Initié en avril par trois passionnés du domaine, le Punch Club propose chaque mois un véritable spectacle d’humour qui tire sur Word Up! Battles, ces « batailles de mots » où les couteaux volent plus que bas. Pour pimenter le tout, on a décidé de vider certains éléments propres à l’improvisation traditionnelle. Pas de patinoire, pas d’arbitre et surtout, pas de règles.

« On voulait garder seulement les éléments qui mettent l’accent sur le calibre de jeu. Il n’y a pas de catégorie. Si le joueur veut chanter son impro au complet, il peut le faire. C’est liberté totale. On donne seulement les thèmes des improvisations et les durées », explique Ogden Ridjanovic, l’un des organisateurs de l’événement, mieux connu pour son rôle déjanté de Robert Nelson dans la formation hip-hop de la capitale Alaclair Ensemble.

La crème

Chaque mois, deux équipes de trois joueurs − sélectionnées par la direction du Punch Club − s’affrontent au bar l’Agitée de Québec dans des joutes complètement délirantes. Déjà, Sophie Caron, de la LNI, et Maxime Lemire, leader du groupe rock Dance Laury Dance et redoutable joueur d’improvisation, ont pris part à l’événement. Au cours des prochains mois, Louis Courchesne et Virginie Fortin − la fille du comédien Bernard Fortin −, tous deux de la LNI, se retrouveront notamment sur les planches.

« On voulait les meilleurs joueurs. Ce qui arrive souvent, c’est que les six joueurs d’une équipe peuvent être bons, mais il y en a toujours deux ou trois qui sont un peu meilleurs et que tu as envie de voir jouer. On s’est dit qu’on inviterait juste ceux-là! », lance en riant Ogden Ridjanovic.

Argent en jeu

Autre concept plutôt rare dans le domaine, pas moins de 300 $ seront remis à l’équipe gagnante alors que les perdants fileront avec la moitié de cette somme. Et c’est le public qui, à chaque fois, détermine le gagnant.

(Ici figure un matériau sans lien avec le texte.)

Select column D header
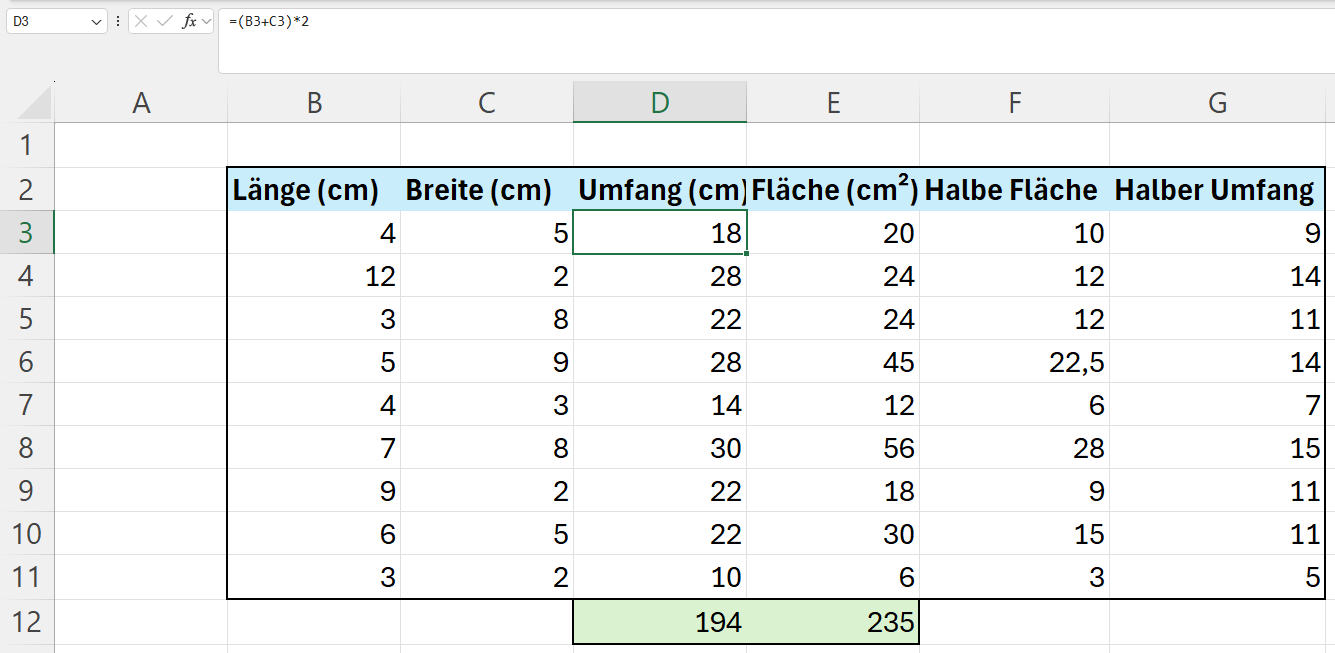1335x653 pixels. pos(660,103)
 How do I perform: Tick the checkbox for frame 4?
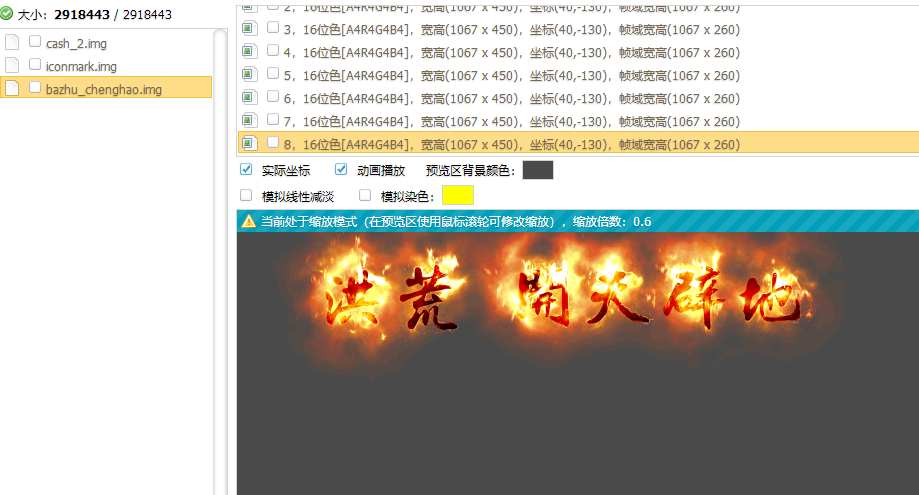273,51
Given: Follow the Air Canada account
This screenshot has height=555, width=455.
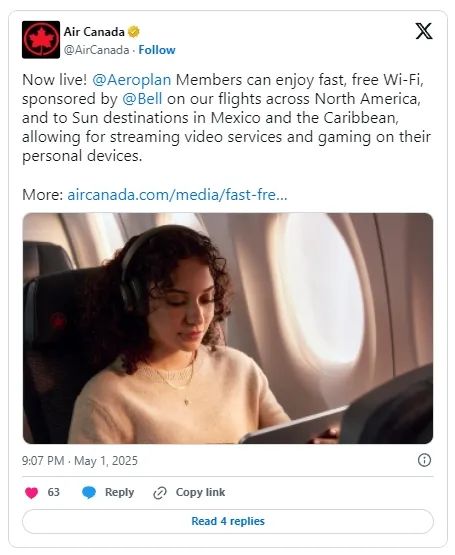Looking at the screenshot, I should tap(157, 50).
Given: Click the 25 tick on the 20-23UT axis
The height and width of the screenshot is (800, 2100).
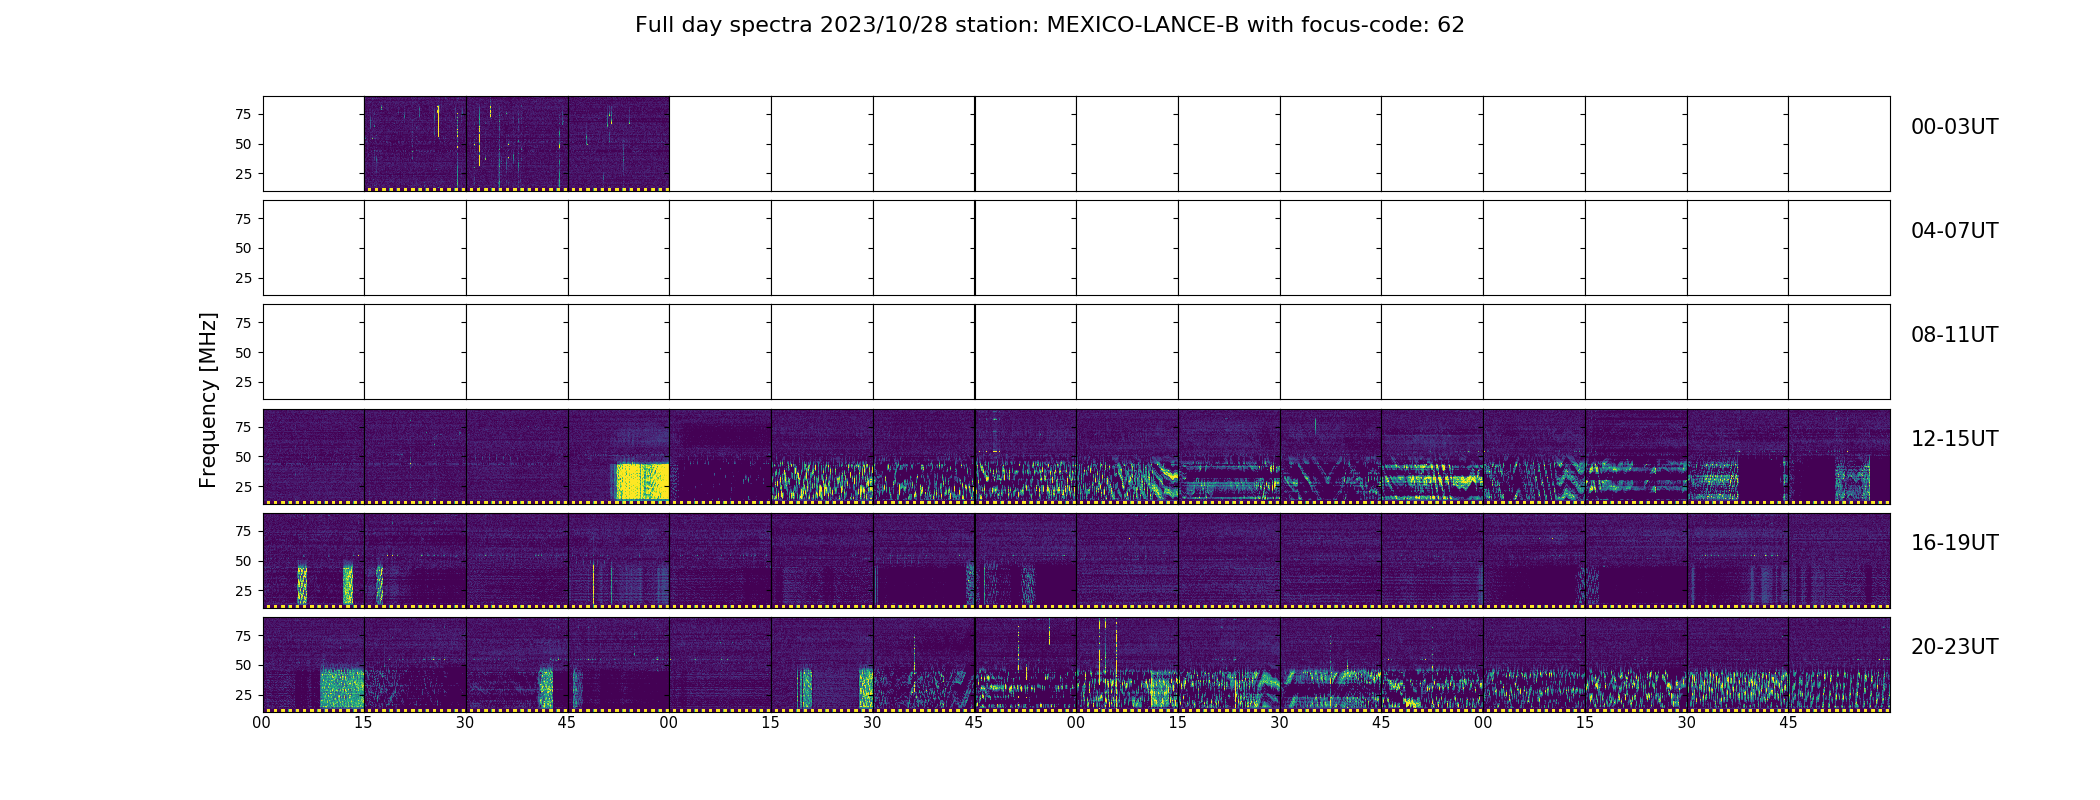Looking at the screenshot, I should 243,695.
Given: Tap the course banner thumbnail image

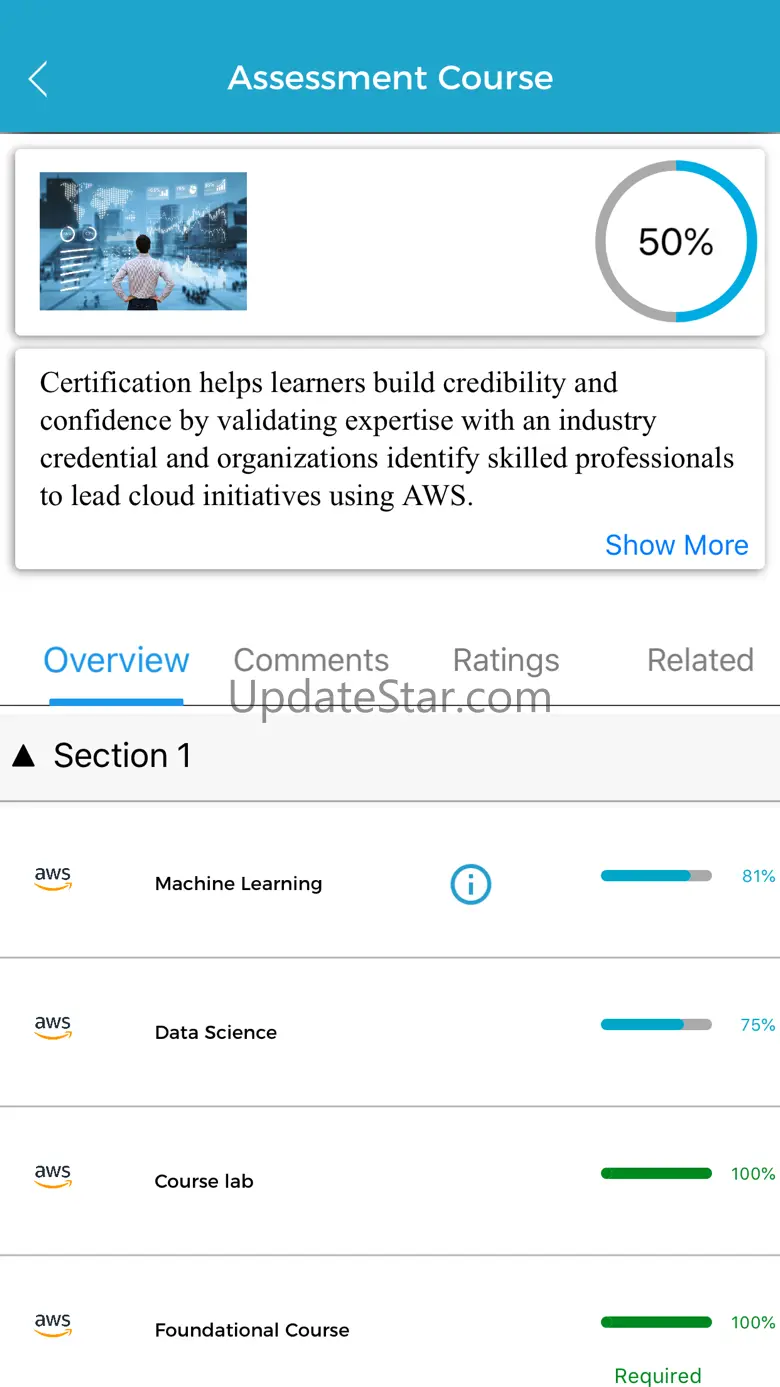Looking at the screenshot, I should pyautogui.click(x=143, y=241).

« Les joueurs de la grande majorité des ligues d’impro au Québec ne sont pas payés. Pire, ils paient pour jouer. Il y en a là-dedans qui jouent depuis tellement longtemps qu’ils sont de calibre professionnel. L’impro, c’est un gros phénomène culturel et social au Québec. Ça serait juste le fun que les joueurs puissent en vivre un peu. À date, en impro, ça n’existe pas. Même à la LNI, quand ce n’est pas télévisé, ce n’est pas énorme comme cachet », déplore-t-il.

Championnat

La prochaine édition du Punch Club se tiendra le 18 août et opposera les meilleurs joueurs de la Ligue d’improvisation de Québec (LIQ) et de la Ligue universitaire d’improvisation (LUI).

Le match de « championnat », qui opposera le trio le plus fort de la capitale contre celui de la métropole, aura lieu le 29 septembre, toujours à l’Agitée, à 21 h, au coût de 10 $. Les organisateurs travaillent d’ailleurs à exporter le concept à Montréal, à l’automne.